Random black screen/crashing with graphical glitches

Lately this has begun happening for me more and more. Typically the screen will freeze, then it will go black for a second, then resume sometimes with graphical glitches; think a square of pixels with randomly assigned colors.

As far as I can see this is only resolved by restarting, and it’s begun to happen almost daily. I have been running pretty demanding matlab simulations lately so I begun to think maybe it’s just hogging my memory somehow?

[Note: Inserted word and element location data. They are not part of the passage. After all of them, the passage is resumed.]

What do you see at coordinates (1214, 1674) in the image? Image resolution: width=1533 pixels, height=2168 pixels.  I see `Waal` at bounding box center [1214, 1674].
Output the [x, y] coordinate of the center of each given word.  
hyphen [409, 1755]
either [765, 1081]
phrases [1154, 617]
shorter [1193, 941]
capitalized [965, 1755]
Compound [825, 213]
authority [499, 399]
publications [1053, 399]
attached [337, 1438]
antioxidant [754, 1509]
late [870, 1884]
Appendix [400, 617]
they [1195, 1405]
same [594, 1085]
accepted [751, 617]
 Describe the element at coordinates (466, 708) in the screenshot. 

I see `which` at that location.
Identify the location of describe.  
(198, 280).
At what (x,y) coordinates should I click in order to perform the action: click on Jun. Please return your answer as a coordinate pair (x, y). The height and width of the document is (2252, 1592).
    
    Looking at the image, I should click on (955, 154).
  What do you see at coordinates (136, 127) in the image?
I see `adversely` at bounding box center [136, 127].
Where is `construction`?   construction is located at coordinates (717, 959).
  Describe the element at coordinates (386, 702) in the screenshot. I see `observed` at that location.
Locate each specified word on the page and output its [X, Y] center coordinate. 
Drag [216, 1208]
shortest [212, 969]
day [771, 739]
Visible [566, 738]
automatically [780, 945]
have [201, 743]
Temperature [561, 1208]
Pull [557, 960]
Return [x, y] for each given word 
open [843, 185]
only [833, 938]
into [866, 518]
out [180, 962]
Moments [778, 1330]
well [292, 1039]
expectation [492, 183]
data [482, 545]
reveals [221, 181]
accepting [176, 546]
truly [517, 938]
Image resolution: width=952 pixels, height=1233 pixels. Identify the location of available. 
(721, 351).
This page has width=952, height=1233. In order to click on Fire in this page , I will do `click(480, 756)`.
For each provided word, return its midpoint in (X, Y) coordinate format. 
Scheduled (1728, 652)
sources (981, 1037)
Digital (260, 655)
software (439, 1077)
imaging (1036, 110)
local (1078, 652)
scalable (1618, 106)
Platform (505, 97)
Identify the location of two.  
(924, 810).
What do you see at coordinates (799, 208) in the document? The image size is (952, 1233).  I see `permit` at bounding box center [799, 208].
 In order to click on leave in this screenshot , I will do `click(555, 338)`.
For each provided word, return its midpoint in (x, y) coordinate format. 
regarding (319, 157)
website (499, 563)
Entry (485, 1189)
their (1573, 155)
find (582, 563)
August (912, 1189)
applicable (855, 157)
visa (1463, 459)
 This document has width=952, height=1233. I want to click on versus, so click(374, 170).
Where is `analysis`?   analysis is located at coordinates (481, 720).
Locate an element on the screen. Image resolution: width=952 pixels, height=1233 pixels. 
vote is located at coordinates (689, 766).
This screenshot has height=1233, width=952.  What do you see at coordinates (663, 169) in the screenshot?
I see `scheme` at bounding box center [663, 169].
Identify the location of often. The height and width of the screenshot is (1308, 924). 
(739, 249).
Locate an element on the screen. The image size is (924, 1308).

That being said the error sometimes comes hours after having closed matlab so maybe not.

Regardless, is there any good way to check an error log to diagnose what happened?

Topic edited to correct spelling

Edit: Using gnome 40.2.0 with X11

Hello @morten_nissov
It would be helpful to know what desktop you are running and also if you could post the link to the following hardware info.

inxi -Fxxxz --no-host | eos-sendlog

Sorry didn’t consider adding that, I’ve added my DE info to the original in an edit.

Here’s the link http://ix.io/3r1L

Okay I looked at the hardware and i see it is using the proper module amdgpu. Is the black screen issue happening on boot up sometimes?

Never on boot up, at least not as far as I’ve experienced. The black screen only lasts a second or so as well, it’s mostly the freezing and being forced to restart.

Have you looked at any journalctl logs or dmesg. There is also some troubleshooting for log tools on the welcome screen.

Honestly no, Im not so familiar with these types of things. Do you have a recommendation for how I should start?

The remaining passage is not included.